## Exercise material:
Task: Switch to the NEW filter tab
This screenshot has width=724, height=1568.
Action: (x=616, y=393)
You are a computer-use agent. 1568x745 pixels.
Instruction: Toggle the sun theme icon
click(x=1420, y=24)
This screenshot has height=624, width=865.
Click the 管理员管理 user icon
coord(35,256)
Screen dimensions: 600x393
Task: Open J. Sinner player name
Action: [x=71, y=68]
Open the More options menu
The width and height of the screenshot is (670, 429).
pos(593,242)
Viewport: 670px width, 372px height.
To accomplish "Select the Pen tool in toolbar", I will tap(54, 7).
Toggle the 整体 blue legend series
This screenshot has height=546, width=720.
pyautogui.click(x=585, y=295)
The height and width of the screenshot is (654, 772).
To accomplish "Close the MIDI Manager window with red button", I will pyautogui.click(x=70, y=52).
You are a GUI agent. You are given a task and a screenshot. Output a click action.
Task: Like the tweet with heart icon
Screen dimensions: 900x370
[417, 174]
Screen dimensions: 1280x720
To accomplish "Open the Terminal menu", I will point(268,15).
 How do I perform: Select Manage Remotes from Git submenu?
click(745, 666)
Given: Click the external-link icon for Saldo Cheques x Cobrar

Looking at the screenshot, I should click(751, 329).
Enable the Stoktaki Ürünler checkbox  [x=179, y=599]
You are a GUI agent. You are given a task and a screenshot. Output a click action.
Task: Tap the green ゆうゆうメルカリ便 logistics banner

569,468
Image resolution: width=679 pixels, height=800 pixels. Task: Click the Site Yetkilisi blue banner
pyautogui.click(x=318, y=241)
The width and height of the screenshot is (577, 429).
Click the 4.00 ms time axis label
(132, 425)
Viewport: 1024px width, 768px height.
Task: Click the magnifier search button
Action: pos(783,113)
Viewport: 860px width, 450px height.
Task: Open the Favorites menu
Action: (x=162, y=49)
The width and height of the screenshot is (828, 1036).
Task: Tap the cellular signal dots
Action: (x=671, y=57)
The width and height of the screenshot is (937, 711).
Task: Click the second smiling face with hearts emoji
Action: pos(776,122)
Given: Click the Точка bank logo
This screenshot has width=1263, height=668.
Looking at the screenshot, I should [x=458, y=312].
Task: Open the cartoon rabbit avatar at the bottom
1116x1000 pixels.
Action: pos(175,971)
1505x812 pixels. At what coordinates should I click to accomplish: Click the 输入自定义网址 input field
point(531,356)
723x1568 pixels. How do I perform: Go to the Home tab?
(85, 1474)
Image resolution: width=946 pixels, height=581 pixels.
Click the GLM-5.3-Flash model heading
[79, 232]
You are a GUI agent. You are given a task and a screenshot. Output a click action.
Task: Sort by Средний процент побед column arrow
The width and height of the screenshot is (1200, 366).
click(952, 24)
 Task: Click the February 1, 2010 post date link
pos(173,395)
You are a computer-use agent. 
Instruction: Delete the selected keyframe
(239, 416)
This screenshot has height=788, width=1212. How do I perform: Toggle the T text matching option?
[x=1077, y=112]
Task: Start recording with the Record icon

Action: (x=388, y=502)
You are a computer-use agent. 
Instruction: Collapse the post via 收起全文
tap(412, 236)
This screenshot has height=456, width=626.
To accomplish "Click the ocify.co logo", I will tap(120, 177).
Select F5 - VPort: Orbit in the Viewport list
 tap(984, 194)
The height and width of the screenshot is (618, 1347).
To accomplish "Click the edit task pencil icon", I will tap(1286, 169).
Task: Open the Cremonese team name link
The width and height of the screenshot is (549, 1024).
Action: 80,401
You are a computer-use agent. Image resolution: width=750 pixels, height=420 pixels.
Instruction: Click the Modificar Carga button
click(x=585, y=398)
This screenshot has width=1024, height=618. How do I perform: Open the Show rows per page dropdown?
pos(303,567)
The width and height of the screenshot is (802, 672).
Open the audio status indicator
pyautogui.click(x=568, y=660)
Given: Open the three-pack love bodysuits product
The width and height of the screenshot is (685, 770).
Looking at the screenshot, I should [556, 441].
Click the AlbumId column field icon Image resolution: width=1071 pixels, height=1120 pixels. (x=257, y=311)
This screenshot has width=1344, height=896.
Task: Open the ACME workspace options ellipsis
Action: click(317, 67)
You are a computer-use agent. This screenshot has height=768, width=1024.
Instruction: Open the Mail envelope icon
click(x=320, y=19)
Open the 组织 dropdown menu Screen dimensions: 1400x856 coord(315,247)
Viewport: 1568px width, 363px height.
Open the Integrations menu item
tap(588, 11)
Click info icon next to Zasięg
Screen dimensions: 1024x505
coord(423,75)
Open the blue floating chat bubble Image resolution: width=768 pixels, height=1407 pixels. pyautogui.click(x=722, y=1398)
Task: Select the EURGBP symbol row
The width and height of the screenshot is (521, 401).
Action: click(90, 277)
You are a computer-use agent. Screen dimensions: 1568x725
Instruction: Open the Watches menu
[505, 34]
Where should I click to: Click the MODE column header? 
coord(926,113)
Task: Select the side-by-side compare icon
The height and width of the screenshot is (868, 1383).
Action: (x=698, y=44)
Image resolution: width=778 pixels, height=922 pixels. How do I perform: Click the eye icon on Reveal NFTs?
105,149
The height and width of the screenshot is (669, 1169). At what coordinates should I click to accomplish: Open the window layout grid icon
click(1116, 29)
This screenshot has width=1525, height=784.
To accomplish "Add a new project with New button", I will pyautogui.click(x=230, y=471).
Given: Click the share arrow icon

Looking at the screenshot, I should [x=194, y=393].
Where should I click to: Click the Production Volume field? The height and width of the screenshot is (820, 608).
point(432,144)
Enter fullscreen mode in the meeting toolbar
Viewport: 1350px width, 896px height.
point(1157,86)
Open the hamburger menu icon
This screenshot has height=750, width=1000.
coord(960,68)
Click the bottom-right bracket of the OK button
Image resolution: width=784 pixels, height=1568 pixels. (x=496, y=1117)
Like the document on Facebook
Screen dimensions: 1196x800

## Task brief:
Repeat every record exactly as written, please.

## Solution for this problem:
Task: Switch to the NEW filter tab
This screenshot has width=724, height=1568.
Action: (x=616, y=393)
You are a computer-use agent. 1568x745 pixels.
Instruction: Toggle the sun theme icon
click(x=1420, y=24)
This screenshot has height=624, width=865.
Click the 管理员管理 user icon
coord(35,256)
Screen dimensions: 600x393
Task: Open J. Sinner player name
Action: [x=71, y=68]
Open the More options menu
The width and height of the screenshot is (670, 429).
pos(593,242)
Viewport: 670px width, 372px height.
To accomplish "Select the Pen tool in toolbar", I will tap(54, 7).
Toggle the 整体 blue legend series
This screenshot has height=546, width=720.
pyautogui.click(x=585, y=295)
The height and width of the screenshot is (654, 772).
To accomplish "Close the MIDI Manager window with red button", I will pyautogui.click(x=70, y=52).
You are a GUI agent. You are given a task and a screenshot. Output a click action.
Task: Like the tweet with heart icon
Screen dimensions: 900x370
[417, 174]
Screen dimensions: 1280x720
To accomplish "Open the Terminal menu", I will point(268,15).
 How do I perform: Select Manage Remotes from Git submenu?
click(745, 666)
Given: Click the external-link icon for Saldo Cheques x Cobrar

Looking at the screenshot, I should click(751, 329).
Enable the Stoktaki Ürünler checkbox  [x=179, y=599]
You are a GUI agent. You are given a task and a screenshot. Output a click action.
Task: Tap the green ゆうゆうメルカリ便 logistics banner

569,468
Image resolution: width=679 pixels, height=800 pixels. Task: Click the Site Yetkilisi blue banner
pyautogui.click(x=318, y=241)
The width and height of the screenshot is (577, 429).
Click the 4.00 ms time axis label
(132, 425)
Viewport: 1024px width, 768px height.
Task: Click the magnifier search button
Action: pos(783,113)
Viewport: 860px width, 450px height.
Task: Open the Favorites menu
Action: (x=162, y=49)
The width and height of the screenshot is (828, 1036).
Task: Tap the cellular signal dots
Action: (x=671, y=57)
The width and height of the screenshot is (937, 711).
Task: Click the second smiling face with hearts emoji
Action: pos(776,122)
Given: Click the Точка bank logo
This screenshot has width=1263, height=668.
Looking at the screenshot, I should [x=458, y=312].
Task: Open the cartoon rabbit avatar at the bottom
1116x1000 pixels.
Action: pos(175,971)
1505x812 pixels. At what coordinates should I click to accomplish: Click the 输入自定义网址 input field
point(531,356)
723x1568 pixels. How do I perform: Go to the Home tab?
(85, 1474)
Image resolution: width=946 pixels, height=581 pixels.
Click the GLM-5.3-Flash model heading
[79, 232]
You are a GUI agent. You are given a task and a screenshot. Output a click action.
Task: Sort by Средний процент побед column arrow
The width and height of the screenshot is (1200, 366).
click(952, 24)
 Task: Click the February 1, 2010 post date link
pos(173,395)
You are a computer-use agent. 
Instruction: Delete the selected keyframe
(239, 416)
This screenshot has height=788, width=1212. How do I perform: Toggle the T text matching option?
[x=1077, y=112]
Task: Start recording with the Record icon

Action: (x=388, y=502)
You are a computer-use agent. 
Instruction: Collapse the post via 收起全文
tap(412, 236)
This screenshot has height=456, width=626.
To accomplish "Click the ocify.co logo", I will tap(120, 177).
Select F5 - VPort: Orbit in the Viewport list
 tap(984, 194)
The height and width of the screenshot is (618, 1347).
To accomplish "Click the edit task pencil icon", I will tap(1286, 169).
Task: Open the Cremonese team name link
The width and height of the screenshot is (549, 1024).
Action: 80,401
You are a computer-use agent. Image resolution: width=750 pixels, height=420 pixels.
Instruction: Click the Modificar Carga button
click(x=585, y=398)
This screenshot has width=1024, height=618. How do I perform: Open the Show rows per page dropdown?
pos(303,567)
The width and height of the screenshot is (802, 672).
Open the audio status indicator
pyautogui.click(x=568, y=660)
Given: Open the three-pack love bodysuits product
The width and height of the screenshot is (685, 770).
Looking at the screenshot, I should [556, 441].
Click the AlbumId column field icon Image resolution: width=1071 pixels, height=1120 pixels. (x=257, y=311)
This screenshot has width=1344, height=896.
Task: Open the ACME workspace options ellipsis
Action: click(317, 67)
You are a computer-use agent. This screenshot has height=768, width=1024.
Instruction: Open the Mail envelope icon
click(x=320, y=19)
Open the 组织 dropdown menu Screen dimensions: 1400x856 coord(315,247)
Viewport: 1568px width, 363px height.
Open the Integrations menu item
tap(588, 11)
Click info icon next to Zasięg
Screen dimensions: 1024x505
coord(423,75)
Open the blue floating chat bubble Image resolution: width=768 pixels, height=1407 pixels. pyautogui.click(x=722, y=1398)
Task: Select the EURGBP symbol row
The width and height of the screenshot is (521, 401).
Action: click(90, 277)
You are a computer-use agent. Screen dimensions: 1568x725
Instruction: Open the Watches menu
[505, 34]
Where should I click to: Click the MODE column header? 
coord(926,113)
Task: Select the side-by-side compare icon
The height and width of the screenshot is (868, 1383).
Action: (x=698, y=44)
Image resolution: width=778 pixels, height=922 pixels. How do I perform: Click the eye icon on Reveal NFTs?
105,149
The height and width of the screenshot is (669, 1169). At what coordinates should I click to accomplish: Open the window layout grid icon
click(1116, 29)
This screenshot has width=1525, height=784.
To accomplish "Add a new project with New button", I will pyautogui.click(x=230, y=471).
Given: Click the share arrow icon

Looking at the screenshot, I should [x=194, y=393].
Where should I click to: Click the Production Volume field? The height and width of the screenshot is (820, 608).
point(432,144)
Enter fullscreen mode in the meeting toolbar
Viewport: 1350px width, 896px height.
point(1157,86)
Open the hamburger menu icon
This screenshot has height=750, width=1000.
coord(960,68)
Click the bottom-right bracket of the OK button
Image resolution: width=784 pixels, height=1568 pixels. (x=496, y=1117)
Like the document on Facebook
Screen dimensions: 1196x800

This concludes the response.